Born in Baltimore, Williams went from city to city as his mom, Astra Williams, served in the U.S. military.

Her goal, according to Williams, was to be a model, but things changed when she became a mother.

Through his mom, Jordan became enlightened on Toronto’s diversity and the food choices available in such a metropolitan city.

“She was right,’’ smiled Williams, who attended East Carolina University.

His mom’s Canadian roots will allow Williams to dress as a national in the CFL.

Williams held a pro day at Eastern Carolina and had a tryout with the NFL’s San Francisco 49ers.

A well-spoken kid, Williams has one goal in mind.

“At the end of the day, that goal is to be the strongest version of myself,’’ he said. “I don’t do the accolades. I don’t say: ‘I want to do this, I want to be like this guy.’ At the end of the day, if I’m the strongest version of myself I’ll be happy with that.”

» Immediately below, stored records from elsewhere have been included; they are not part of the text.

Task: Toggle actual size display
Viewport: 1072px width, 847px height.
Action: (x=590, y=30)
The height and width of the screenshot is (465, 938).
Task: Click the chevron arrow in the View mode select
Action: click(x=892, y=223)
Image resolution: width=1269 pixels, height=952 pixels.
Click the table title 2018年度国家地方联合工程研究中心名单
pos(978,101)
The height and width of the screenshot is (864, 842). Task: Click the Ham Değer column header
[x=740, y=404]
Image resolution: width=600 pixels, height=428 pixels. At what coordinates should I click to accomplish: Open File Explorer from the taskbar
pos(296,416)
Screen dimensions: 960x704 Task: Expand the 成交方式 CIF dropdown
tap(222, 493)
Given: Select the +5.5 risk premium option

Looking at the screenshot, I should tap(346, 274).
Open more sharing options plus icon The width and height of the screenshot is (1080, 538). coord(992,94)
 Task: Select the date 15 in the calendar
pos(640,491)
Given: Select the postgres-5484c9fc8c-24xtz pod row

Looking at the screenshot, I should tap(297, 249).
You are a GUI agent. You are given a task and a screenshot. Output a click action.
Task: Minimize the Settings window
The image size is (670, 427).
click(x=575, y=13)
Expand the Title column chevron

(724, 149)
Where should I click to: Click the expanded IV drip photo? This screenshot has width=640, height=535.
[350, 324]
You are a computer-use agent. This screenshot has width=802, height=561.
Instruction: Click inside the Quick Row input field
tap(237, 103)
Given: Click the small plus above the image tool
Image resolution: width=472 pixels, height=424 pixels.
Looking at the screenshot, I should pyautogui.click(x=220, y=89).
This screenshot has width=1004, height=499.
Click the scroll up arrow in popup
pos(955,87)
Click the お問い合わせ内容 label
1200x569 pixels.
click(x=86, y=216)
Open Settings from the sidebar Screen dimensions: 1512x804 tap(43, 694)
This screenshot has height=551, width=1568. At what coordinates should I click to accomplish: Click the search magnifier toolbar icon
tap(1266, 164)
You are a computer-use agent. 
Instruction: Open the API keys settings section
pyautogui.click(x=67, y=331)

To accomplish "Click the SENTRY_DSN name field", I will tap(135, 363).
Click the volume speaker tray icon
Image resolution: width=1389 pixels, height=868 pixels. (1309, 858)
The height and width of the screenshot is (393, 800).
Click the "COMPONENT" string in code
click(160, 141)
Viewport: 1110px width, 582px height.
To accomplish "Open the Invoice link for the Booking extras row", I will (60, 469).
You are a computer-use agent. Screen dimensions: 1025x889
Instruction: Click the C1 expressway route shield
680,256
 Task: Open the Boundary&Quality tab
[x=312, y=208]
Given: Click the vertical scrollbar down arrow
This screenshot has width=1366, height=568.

The ongoing coronavirus pandemic has scratched the CFL’s main camp, which was to be held back at U of T’s Varsity Centre in two weeks, an event that would have allowed Williams to test himself against the very best draft-eligible prospects.

As for Thursday’s combine, the occasion provided Williams a brief look at three-down football.

Williams has never been exposed to the CFL game, but his athleticism should make him an ideal candidate to play at the next level Canada.

“It was pretty good,’’ said Williams when asked for a self-assessment. “I’d say a B.”

The chance to play in the CFL excites Williams.

“I’d love to be in the league,’’ he said. “The culture here is so different, it’s so laid back. Everyone welcomes you with open arms. I love it.”

During breaks in drills, a few CFL types approached Williams.

“I got to speak with a couple of coaches. They were pretty chilled out.”

Williams was able to watch Winnipeg’s win over Hamilton in the Grey Cup.

What struck Williams the most was watching Bombers linebacker Adam Bighill and his ability to play down hill.

“Just looking at that game and looking at the top guys, you can tell this guy (Bighill) really ran to the football, very smart and deceptive speed,’’ said Williams. “The dude is very fast.”